In reality, that provision imposes a curfew, not as a sentence upon conviction as can now be done pursuant to section 37 of the Powers of the Criminal Courts (Sentencing) Act 2000, but as part of a civil order which is intended to be preventative rather than penal, but breach of which is punishable as a criminal offence.
- ASBOs were introduced by the Crime and Disorder Act 1998. The material provisions of section 1 (as amended) are as follows:
"(1) An application for an order under this section may be made by a relevant authority if it appears to the authority that the following conditions are fulfilled with respect to any person aged 10 or over, namely –
(a) that the person has acted…..in an anti-social manner, that is to say, in a manner that caused or was likely to cause harassment, alarm or distress to one or more persons not of the same household as himself; and
(b) that such an order is necessary to protect relevant persons from further anti-social acts by him.
(1A) In this section…. 'relevant authority' means –
(a) the council for a local government area….
(3) Such an application shall be made by complaint to the magistrates' court whose commission area includes the local government area…..concerned.
(4) If, on such an application, it is proved that the conditions mentioned in subsection (1) above are fulfilled, the magistrates' court may make an order under this section (an 'anti-social behaviour order') which prohibits the defendant from doing anything described by the order…
(6) The prohibitions that may be imposed ….are those necessary for the purpose of protecting persons….from further anti-social acts by the defendant.
(7) An anti-social behaviour order shall have effect for a period (not less than two years) specified in the order or until further order.
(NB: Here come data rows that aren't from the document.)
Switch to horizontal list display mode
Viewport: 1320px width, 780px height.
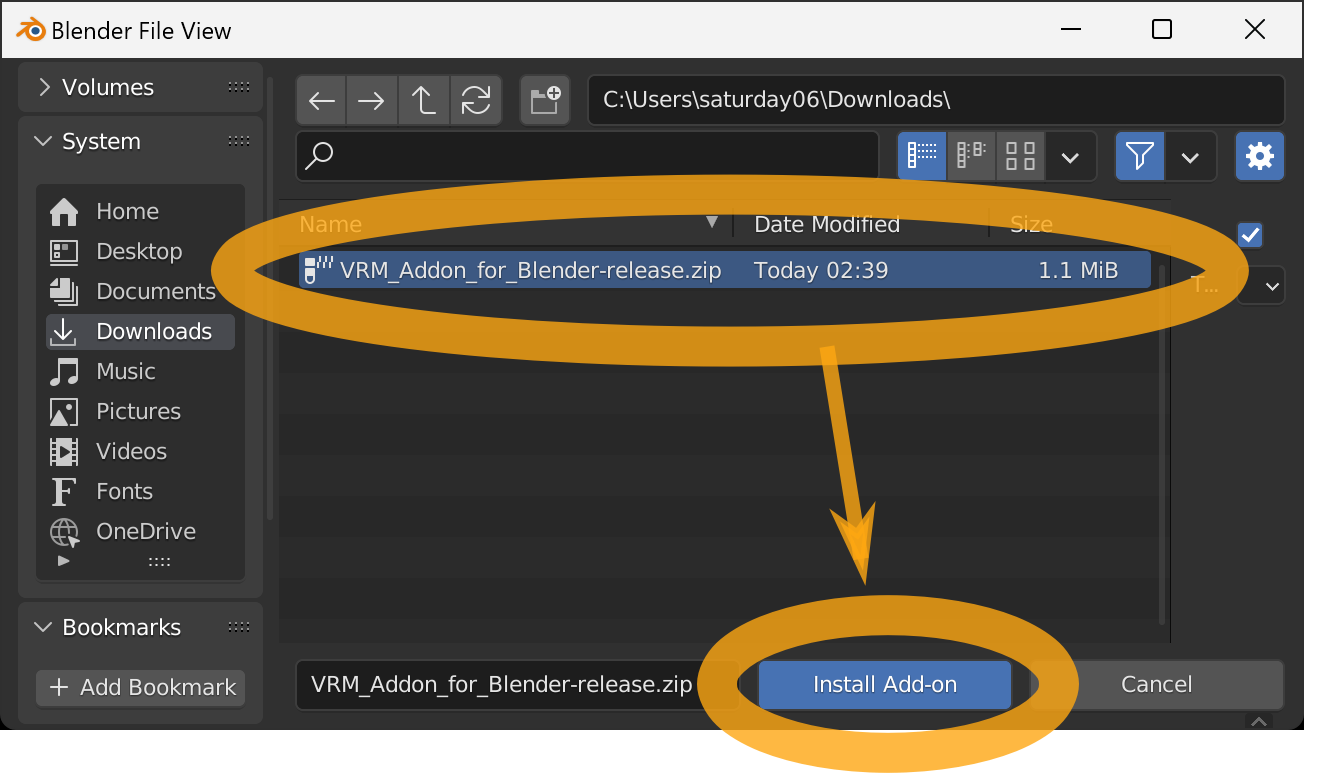pyautogui.click(x=971, y=156)
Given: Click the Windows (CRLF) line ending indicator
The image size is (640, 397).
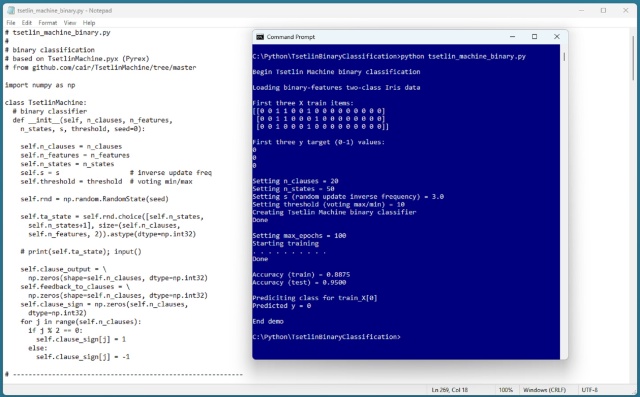Looking at the screenshot, I should (544, 390).
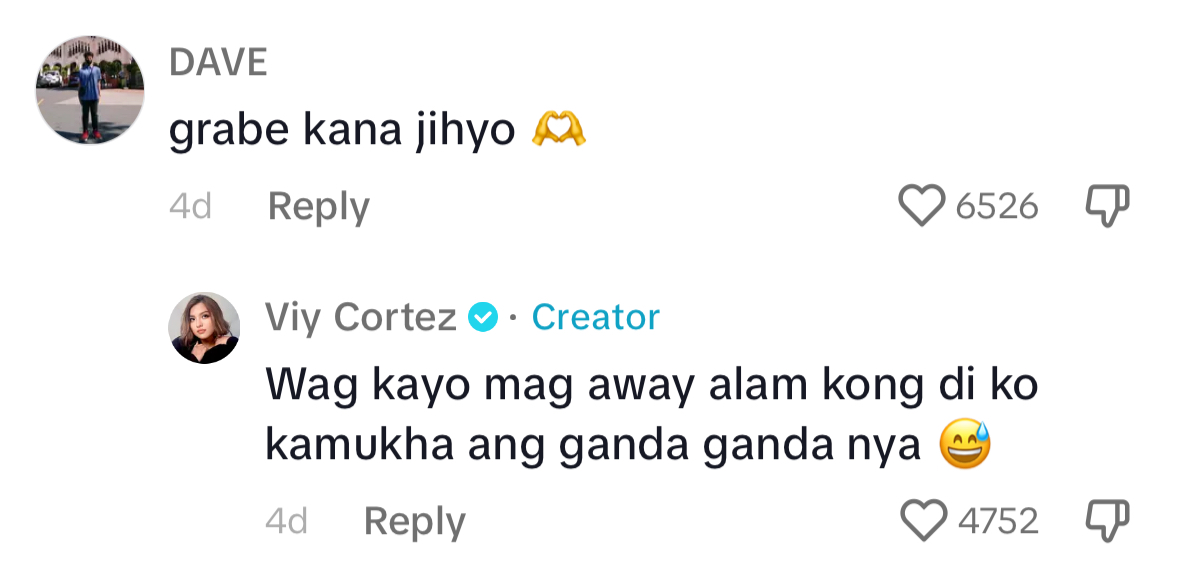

(8) Subject to subsection (9) below, the applicant or the defendant may apply by complaint to the court which made an anti-social behaviour order for it to be varied or discharged by a further order.
(9) Except with the consent of both parties, no anti-social behaviour order shall be discharged before the end of the period of two years beginning with the date of service of the order."
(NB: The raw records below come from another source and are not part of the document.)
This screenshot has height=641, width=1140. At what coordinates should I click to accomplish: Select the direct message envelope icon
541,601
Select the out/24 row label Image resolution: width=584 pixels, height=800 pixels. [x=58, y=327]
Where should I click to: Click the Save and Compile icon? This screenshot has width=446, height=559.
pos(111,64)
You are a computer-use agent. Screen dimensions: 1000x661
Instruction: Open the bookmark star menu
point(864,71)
- The criminal sanction for breach of an ASBO without reasonable cause is, on summary conviction, imprisonment not exceeding six months, a fine or both; and, on conviction on indictment, imprisonment not exceeding five years, a fine or both (section 1(10)).
- To complete the basic legal framework, in Regina (McCann) v. Crown Court at Manchester [2003] 1AC 787, [2002] UKHL 39, the House of Lords held that an application for an ASBO is civil rather than criminal in nature and that, accordingly, hearsay evidence is admissible under the Civil Evidence Act 1995 but, given the seriousness of the matter involved, the court should be satisfied to the criminal standard of proof that a defendant has acted in an anti-social manner before making an ASBO. I shall have to return to McCann later. Meanwhile it is appropriate to record that the anti-social acts which give rise to an ASBO need not necessarily amount to criminal acts (although they usually do) and the breach of the prohibition which constitutes the criminal offence under section 1(10) need not amount to any other criminal offence. Thus, although the claimant would commit an offence under section 1(10)) if he were to associate with his named friends, mere association would not otherwise be criminal.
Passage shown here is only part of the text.